Pré-pandémie déjà, le Royaume-Uni affrontait sur son territoire et bien plus tôt que dans les autres recoins d’Europe, des difficultés dans le marché du retail physique. 

La crise comme le Brexit pourrait bien encore compliquer la donne, alors que le changement d’usage des consommateurs privilégie de plus en plus la vente e-commerce. 

Selon Moody’s Analytics, 25% des dépenses retail totales du royaume seront générés online d’ici 2023. Un chiffre à mettre en perspective avec le reste de l’Europe (15%) qui a été plus tardivement exposé que le Royaume-Uni au boom des usages du e-commerce. Des changements notables ont commencé à être visibles hors du Royaume à partir de 2019.

La nouvelle est un mauvais signal pour les propriétaires de locaux commerciaux avec une prochaine érosion de la demande et donc des montants des baux commerciauxMoody’s prévoit ainsi que les bailleurs britanniques seront contraints de diminuer les loyers de leurs locaux commerciaux entre -15 et -25%.  Les propriétaires sont également confrontés à des tarifs commerciaux toujours élevés et au recours accru aux accords volontaires d’entreprise (AVA) pour négocier agressivement des réductions de loyer.

Cette crise du retail, les propriétaires britanniques de locaux commerciaux la connaissent bien et ont dû l’affronter il y a quelques années. Cela s’explique en partie par une plus grande pénétration du e-commerce, un coût du loyer plus élevé et une plus grande densité de magasins retail. Selon les données d’EuroCommerce, les consommateurs britanniques achètent en ligne plus fréquemment que dans tout autre pays européen, 24 % des particuliers ayant effectué des achats en ligne 6x-10x au cours des trois derniers mois. En outre, le pays affichait un taux de pénétration de 22,3 % en 2019, l’un des taux les plus élevés au monde, supérieur à celui des États-Unis et près de deux fois plus élevé que la moyenne de l’Europe continentale. 

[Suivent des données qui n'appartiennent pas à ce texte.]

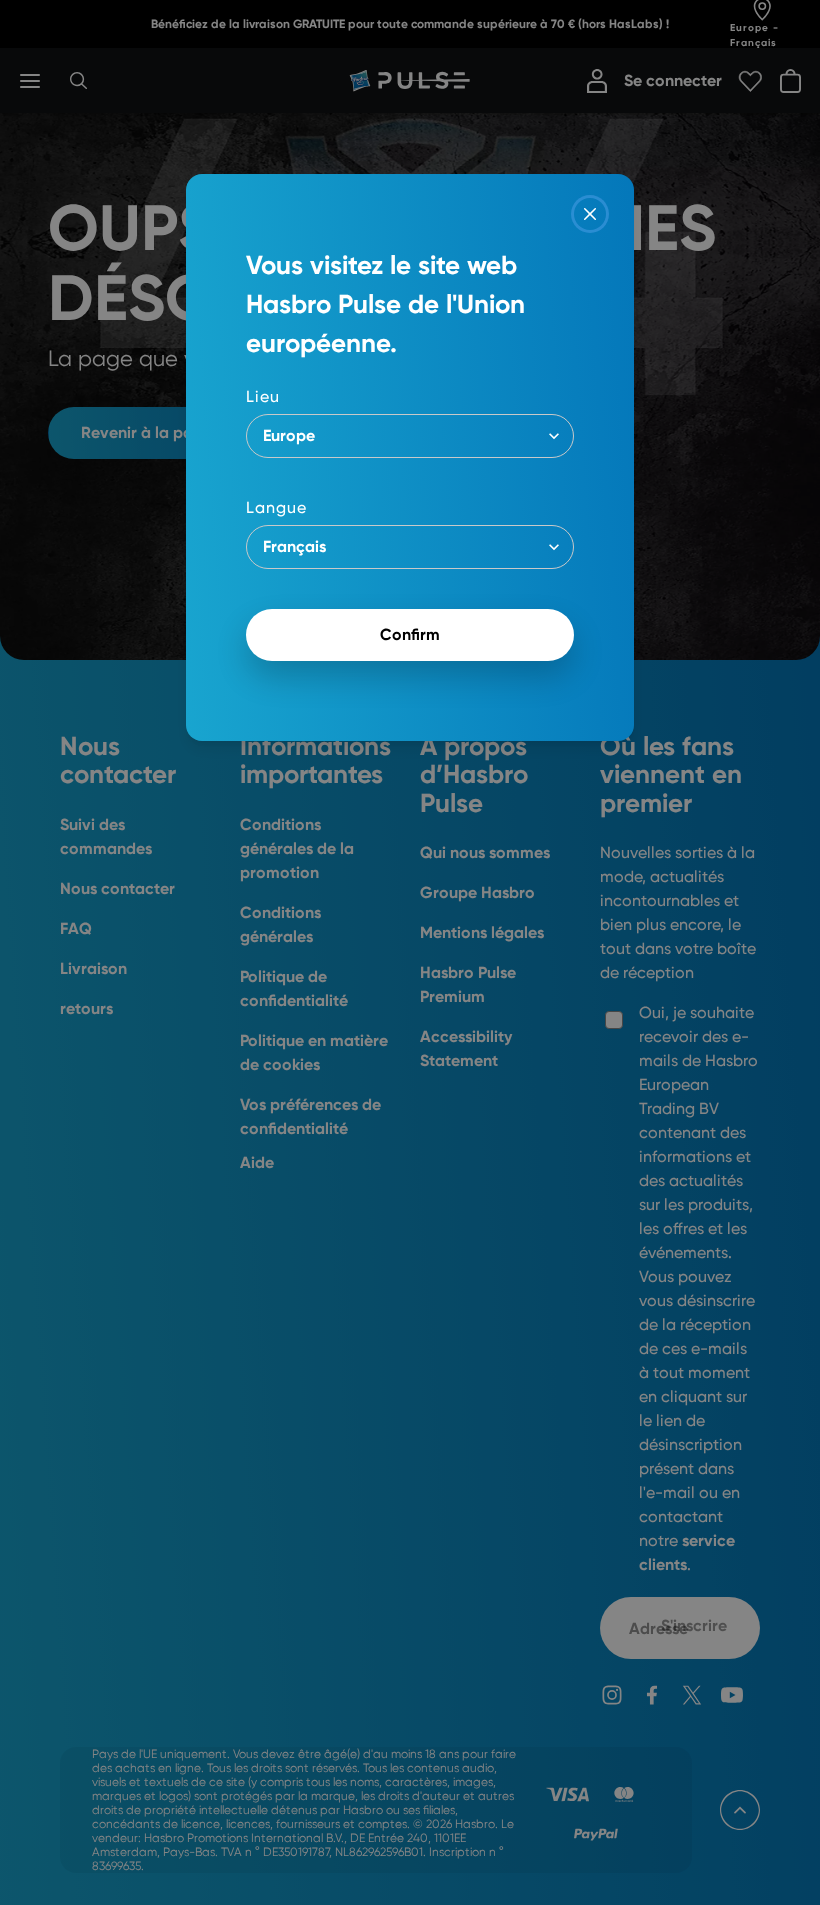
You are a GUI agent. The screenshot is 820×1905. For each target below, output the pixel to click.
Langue (276, 507)
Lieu (263, 396)
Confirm (410, 634)
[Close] (590, 214)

Un développement du e-commerce qui exige de la part des retailers de développer une stratégie omnicanale. En témoigne, la chaîne de grands magasins Debenham et le groupe Arcadia qui se retrouvent en grandes difficultés. Les Arcadia et ses 350 millions de livres de deficit  pourrait bien entrainer la fermeture d’un parc de 500 boutiques représentés à travers les marques Topman, Topshop et Burton. Pas assez digital-first ni assez rapide, sa marque de fast fashion phare, Topshop a perdu du terrain au fil des ans au profit de ses concurrents Primark et Boohoo. En cas de faillite les points de vente vacants pourraient favoriser le retour du modèle du pop-up store à la manière de Primark qui avait ouvert un pop up store dédié au bien-être dans le quartier londonnien de Shoreditch. Selon Natasha Cazin, consultante mode chez Euromonitor « jadis dominé par les flagships pour attirer les touristes dans les centres villes clés, les boutiques de mode brick & mortar devraient devenir des showrooms pour la marque. » Selon elle, afin de mieux maîtriser les coûts et diminuer l’importance des loyers, les marques pourraient être tentées d’ouvrir des boutiques hors des grandes villes. C’est ce qu’a fait Harrods plus tôt cette année en ouvrant un point de vente à Milton Keynes.

Signe de l’envolée des usages e-commerce sur le territoire britannique, fin octobre, les ventes e-commerce étaient en passe de dépasser les ventes en retail physique pour la première fois à Noël. Selon les analystes les ventes globales resteraient inchangées à 78 milliards de livres, mais les ventes online pourraient représenter une part importante de ce montant, soit 39,17 milliards de livres. Le transporteur DHL Express a déjà signalé un pic des commandes e-commerce de 35% cette année et prévoit maintenant une augmentation des volumes d’expéditions de 50% par rapport à 2019. Dans le même ordre d’idée, l’Office National des Statistiques avait relevé une hausse des ventes online de 53% en 2019 par rapport à l’année précédente. 

Un autre élément joue les perturbateurs pour  le retail britannique : le Brexit. Cette sortie de l’Union Européenne pourrait entraîner une hausse des coûts pour les consommateurs et une diminution des marges pour les retailers. De même l’incertitude planant autour d’un no deal avec l’Union Européenne est à bien des égards dissuasif pour quiconque désireux d’ouvrir sa boutique en Grande-Bretagne.